Thursday, November 8, 2012

Mary Shelley's FRANKENSTEIN and Samuel Coleridge's RIME OF THE ANCIENT MARINER


In Mary Shelley’s novel, Frankenstein, protagonist Victor Frankenstein employs a narrative which parallels that, both in action and in consequence, of the “Rime of the Ancient Mariner” by poet Samuel Coleridge in its striking Romantic themes and its use of creation as a representation of inherent human responsibility and the likeness between oneself and one’s actions. “Rime of the Ancient Mariner” recounts the actions of hubris of an old and weary sailor who casts an albatross from the sky and is later haunted by the subsequent deaths of his crewmembers. This theme is visited in Frankenstein through the confrontation between Frankenstein’s monster and his creator, in which it is recognized the responsibility that Victor maintains to love that to which he has given life. His visceral emotions of abhorrence represent his fragility and inability to do reciprocate the nurture owed to his creature, and thus, in keeping with Romantic values, would emphasize that the animalistic qualities of man, such as hatred and fear, render the human an incapable creator with respect to the ideal might of nature. In “Rime of the Ancient Mariner”, the similarities between love and creation are evident; the Mariner urges that all manner of man and beast that nature has ideally created should be loved and valued as equal, suggesting that it is only when man tries to overcome his natural order that the balance between life and death, or creation and destruction is compromised. This is too exemplified in Frankenstein’s monster’s daunting ultimatum: love in life, or death.

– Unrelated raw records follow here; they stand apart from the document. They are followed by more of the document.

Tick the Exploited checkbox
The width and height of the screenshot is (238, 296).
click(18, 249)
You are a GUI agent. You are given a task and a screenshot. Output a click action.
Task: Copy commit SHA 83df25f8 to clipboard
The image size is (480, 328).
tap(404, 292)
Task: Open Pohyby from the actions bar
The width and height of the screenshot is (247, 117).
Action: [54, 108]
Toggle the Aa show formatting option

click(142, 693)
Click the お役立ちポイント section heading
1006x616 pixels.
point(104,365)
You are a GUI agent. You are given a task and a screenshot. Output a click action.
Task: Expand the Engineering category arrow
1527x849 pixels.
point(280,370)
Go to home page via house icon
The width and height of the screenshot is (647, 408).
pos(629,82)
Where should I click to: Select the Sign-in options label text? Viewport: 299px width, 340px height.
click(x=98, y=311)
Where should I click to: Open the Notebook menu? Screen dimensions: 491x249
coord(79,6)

            Victor Frankenstein and the Ancient Mariner are too similar in the method of distancing themselves from the consequences of their actions (rationalization) until they are forced to recognize the magnitude of promoting life (Frankenstein) or death (“Rime of the Ancient Mariner”) by their respective hands. In both narratives the realization (peripeteia) is within the deaths of friends and family; and each subsequent death bears a greater weight. Death is also visited as an unnatural animation; life-in-death mirrors the curse of an arrested sleep and signifies the naturality and peace of true death, and further emphasizes the unnatural ability of man to play God under science. The grandeur of the natural world in both narratives further projects the encompassing might of nature as the determinant of fate, and heightens its role as a deity. In both narratives, the main characters are arrested in their grief; however, Frankenstein finds peace in his solidarity, while the Mariner is imprisoned by his solitude. There is a distinct morality within both narratives; they are informally didactic.